**What you need to do**.
Reproduce every line of text in the material below verbatim, leaving out the images.

**Records shown**.
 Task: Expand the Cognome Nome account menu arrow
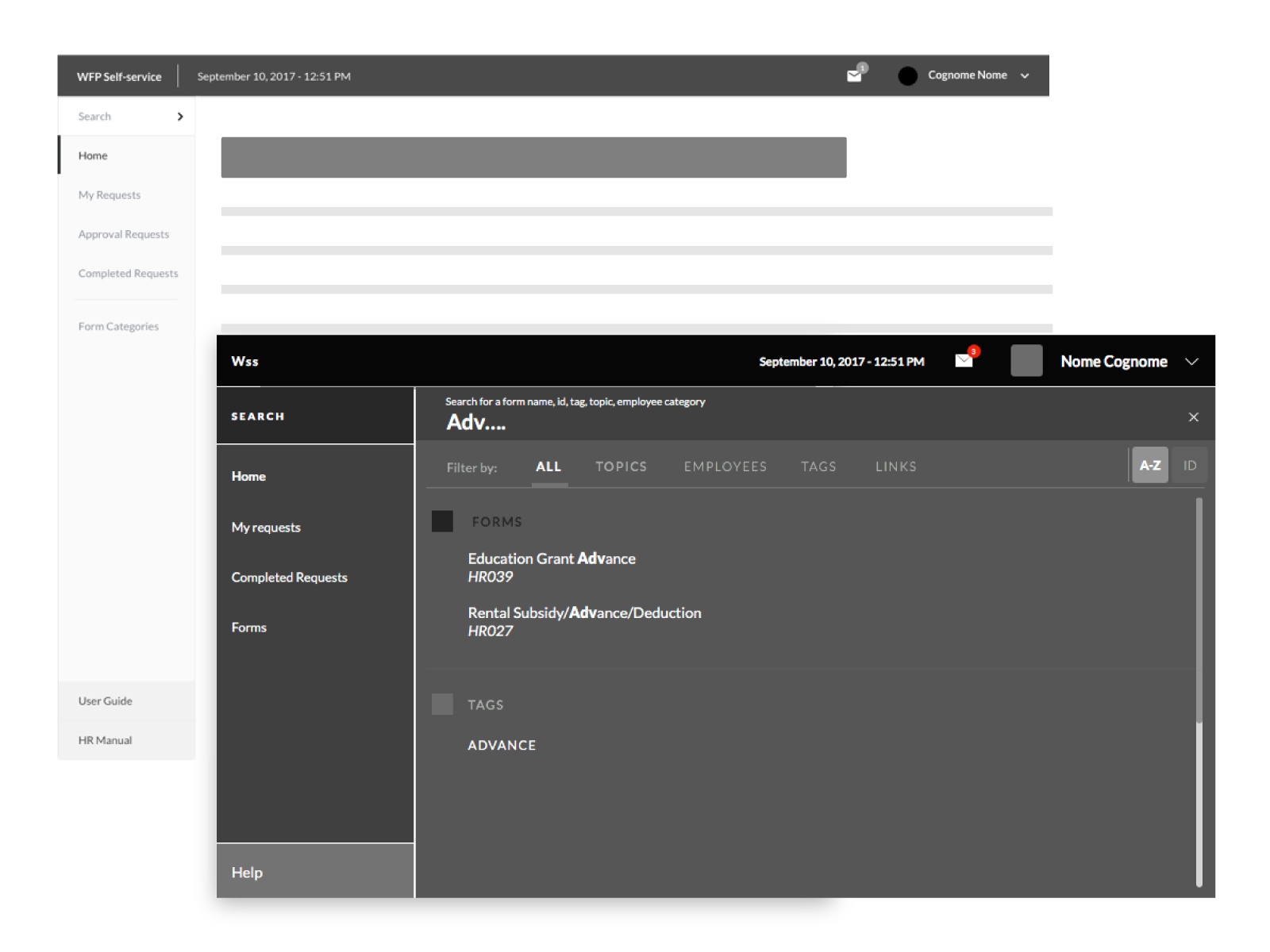(x=1025, y=76)
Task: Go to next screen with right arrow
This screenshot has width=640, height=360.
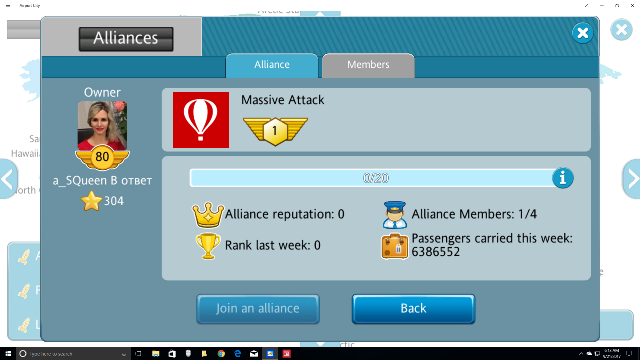Action: coord(632,179)
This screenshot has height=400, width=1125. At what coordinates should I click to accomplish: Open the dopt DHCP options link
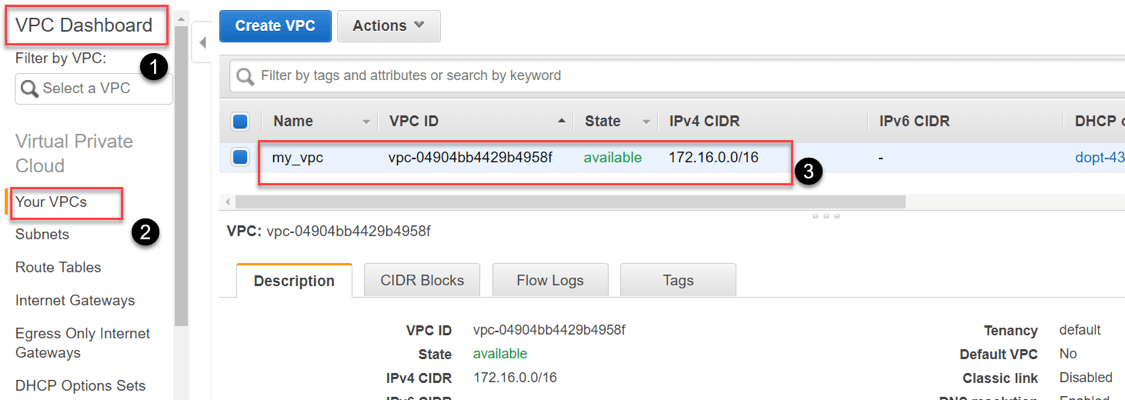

**Worked answer**.
 Task: Expand the Cognome Nome account menu arrow
(x=1025, y=76)
Task: Go to next screen with right arrow
This screenshot has width=640, height=360.
Action: coord(632,179)
This screenshot has height=400, width=1125. At what coordinates should I click to accomplish: Open the dopt DHCP options link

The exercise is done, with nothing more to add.